The first advantage of static factory methods is that, unlike constructors, they are not required to create a new object each time they are called. This allows immutable classes to use objects that are preconstructed, or to cache an instance as it is constructed, and then return is repeatedly to avoid creating unnecessary duplicate objects. It can greatly improve performance if the same or equivalent class instances are requested often (e.g. in a loop). This is even more true if they are expensive to create. When a static factory method returns the same object from repeated invocations it allows the class to maintain strict control over what, and how many, instances exist at any one time. A class that does this is said to be instance controlled.

The second advantage of static factory methods is that, unlike constructors, they have descriptive self-documenting names. If the parameters to a constructor do not, in and of themselves, describe the object being returned, a static factory with a well-chosen name is easier to use and the resulting client code easier to read. Typically, programmers allow a object to be instantiated by varying the types and number of arguments. Often, it can be confusing to users exactly what should be passed to the constructor for all of the possible ways the author provided to construct the object. Users will not know what exactly to provide without referring to the class documentation. However, by providing several static factory methods with different names and arguments, the class author’s intent becomes crystal clear.

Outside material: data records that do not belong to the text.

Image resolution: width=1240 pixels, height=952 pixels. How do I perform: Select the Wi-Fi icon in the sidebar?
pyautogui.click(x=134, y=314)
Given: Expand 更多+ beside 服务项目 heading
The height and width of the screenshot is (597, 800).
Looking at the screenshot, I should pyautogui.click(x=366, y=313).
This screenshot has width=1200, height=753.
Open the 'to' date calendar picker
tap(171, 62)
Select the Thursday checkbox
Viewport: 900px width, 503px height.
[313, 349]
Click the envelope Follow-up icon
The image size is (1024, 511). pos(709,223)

The main limitation of providing only static factory methods is that classes without public or protected constructors cannot have child classes in TypeScript. After all, child classes absolutely must call super() and if the parent class has a private constructor, then it cannot be sub-classed. Most people (me included) would argue this is a disguised blessing because it encourages composition over inheritance (or prototype chaining).

Another difficulty of static factory methods is that they are hard to find because they do not stand out as obviously as constructors do. You can reduce this issue by either drawing attention to static factories in documentation and/or by adhering to common naming conventions.

Here are some common names and code examples I have seen for static factory methods. There are others I am sure.

Option #1: “from” Prefix Naming

This type of static factory method is a type-conversion that takes a single parameter and returns a corresponding instance of this class.

const bigInteger = MyBigInteger.fromString('999999999999999');

Option #2: instance/getInstance/create/newInstance/etc Naming

This type of static factory method takes one or more parameters and returns an instance of the class. My personal favorite is “create”, but “instance” is just as common.

const myFoo = Foo.create('a', 2);

Option #3: “with” Prefix Naming

This type of static factory method is used to provide different instances based on different sets of parameters passed to the method. The full name of the static factory method should be descriptive.

const customPizza = Pizza.withToppings(['sausage', 

const hawaiianPizza = Pizza.withCommonNameStyle('hawaiian');

To summarize, both static factory methods and public constructors have their uses. Having both in your toolkit is important. In many case static factories are preferable and it’s a good idea to consider both instead of providing public constructors by default.

UPDATE: A helpful Reddit reader pointed out that unlike constructors, static factory methods can also be async. This is awesome of course! Thanks /u/modec!